[Collected data]
----

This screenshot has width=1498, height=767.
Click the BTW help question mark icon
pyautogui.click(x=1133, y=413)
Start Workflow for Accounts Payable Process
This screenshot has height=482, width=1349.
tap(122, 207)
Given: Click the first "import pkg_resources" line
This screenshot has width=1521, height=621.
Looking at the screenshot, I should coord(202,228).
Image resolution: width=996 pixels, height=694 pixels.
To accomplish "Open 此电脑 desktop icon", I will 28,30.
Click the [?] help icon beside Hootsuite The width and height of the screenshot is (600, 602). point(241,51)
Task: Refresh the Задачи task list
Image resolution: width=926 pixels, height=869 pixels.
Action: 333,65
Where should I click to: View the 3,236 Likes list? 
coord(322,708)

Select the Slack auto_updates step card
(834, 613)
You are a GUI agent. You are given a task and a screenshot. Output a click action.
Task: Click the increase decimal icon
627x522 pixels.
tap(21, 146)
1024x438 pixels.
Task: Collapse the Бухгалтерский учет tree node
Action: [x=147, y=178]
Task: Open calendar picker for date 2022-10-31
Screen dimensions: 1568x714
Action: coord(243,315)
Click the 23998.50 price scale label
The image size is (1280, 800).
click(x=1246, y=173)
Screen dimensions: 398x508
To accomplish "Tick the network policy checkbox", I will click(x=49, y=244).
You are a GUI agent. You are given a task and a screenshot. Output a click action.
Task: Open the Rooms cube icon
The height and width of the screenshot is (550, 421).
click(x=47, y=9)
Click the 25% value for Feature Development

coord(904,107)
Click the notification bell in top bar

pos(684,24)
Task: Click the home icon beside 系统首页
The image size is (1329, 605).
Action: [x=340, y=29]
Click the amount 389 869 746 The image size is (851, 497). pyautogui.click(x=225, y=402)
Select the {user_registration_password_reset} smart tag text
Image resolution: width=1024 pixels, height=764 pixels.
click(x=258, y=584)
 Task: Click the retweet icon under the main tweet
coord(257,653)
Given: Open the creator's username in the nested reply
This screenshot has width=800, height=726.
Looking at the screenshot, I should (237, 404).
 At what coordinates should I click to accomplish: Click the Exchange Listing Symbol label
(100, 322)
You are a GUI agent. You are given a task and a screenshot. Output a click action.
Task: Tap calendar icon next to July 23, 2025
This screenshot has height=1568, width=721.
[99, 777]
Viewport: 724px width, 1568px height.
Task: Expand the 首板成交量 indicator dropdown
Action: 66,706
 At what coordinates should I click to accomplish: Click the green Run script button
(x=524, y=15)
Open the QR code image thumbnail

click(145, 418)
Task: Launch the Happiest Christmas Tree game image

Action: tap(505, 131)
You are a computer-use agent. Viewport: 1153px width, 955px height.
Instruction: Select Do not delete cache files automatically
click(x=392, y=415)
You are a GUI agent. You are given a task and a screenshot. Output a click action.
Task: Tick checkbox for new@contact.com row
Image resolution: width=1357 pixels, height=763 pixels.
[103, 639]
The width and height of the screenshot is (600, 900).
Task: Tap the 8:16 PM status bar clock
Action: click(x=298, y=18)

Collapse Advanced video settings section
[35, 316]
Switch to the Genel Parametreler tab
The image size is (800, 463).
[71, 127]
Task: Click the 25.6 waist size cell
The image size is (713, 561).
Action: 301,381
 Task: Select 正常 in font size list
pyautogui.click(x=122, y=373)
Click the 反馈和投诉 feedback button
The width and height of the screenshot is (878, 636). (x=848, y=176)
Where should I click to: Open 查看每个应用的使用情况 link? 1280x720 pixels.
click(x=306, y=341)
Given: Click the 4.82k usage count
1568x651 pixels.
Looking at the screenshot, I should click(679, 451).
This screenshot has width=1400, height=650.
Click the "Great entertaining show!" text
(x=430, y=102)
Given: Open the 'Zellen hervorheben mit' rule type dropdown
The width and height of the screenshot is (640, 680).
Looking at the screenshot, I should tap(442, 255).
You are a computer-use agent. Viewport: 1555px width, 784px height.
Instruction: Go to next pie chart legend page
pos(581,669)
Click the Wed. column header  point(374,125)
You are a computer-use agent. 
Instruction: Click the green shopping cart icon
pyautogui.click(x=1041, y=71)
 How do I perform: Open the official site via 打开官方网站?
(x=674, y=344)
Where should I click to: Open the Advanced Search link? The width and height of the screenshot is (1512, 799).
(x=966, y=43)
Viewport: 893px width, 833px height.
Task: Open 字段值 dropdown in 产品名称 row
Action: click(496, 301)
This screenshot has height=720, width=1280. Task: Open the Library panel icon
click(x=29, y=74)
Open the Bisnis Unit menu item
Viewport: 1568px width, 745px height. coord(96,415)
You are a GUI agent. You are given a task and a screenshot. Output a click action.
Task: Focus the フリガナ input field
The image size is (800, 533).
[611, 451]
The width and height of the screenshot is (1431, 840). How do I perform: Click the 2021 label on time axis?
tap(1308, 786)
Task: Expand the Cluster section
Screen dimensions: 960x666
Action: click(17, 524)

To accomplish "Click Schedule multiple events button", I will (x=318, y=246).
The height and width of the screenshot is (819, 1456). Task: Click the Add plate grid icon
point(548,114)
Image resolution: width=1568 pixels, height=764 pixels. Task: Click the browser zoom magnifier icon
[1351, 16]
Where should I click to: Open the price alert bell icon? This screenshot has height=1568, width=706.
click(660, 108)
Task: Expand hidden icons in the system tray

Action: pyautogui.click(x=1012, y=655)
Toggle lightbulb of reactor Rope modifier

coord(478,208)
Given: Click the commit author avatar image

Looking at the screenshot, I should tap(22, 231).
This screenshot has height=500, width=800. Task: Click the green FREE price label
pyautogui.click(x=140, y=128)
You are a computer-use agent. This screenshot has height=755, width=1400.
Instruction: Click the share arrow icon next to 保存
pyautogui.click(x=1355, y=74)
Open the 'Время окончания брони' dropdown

----

▸ TASK BRIEF
How many lines of the records contain the word "beside"? Reply with the number and nothing else.

▸ SOLUTION BELOW
2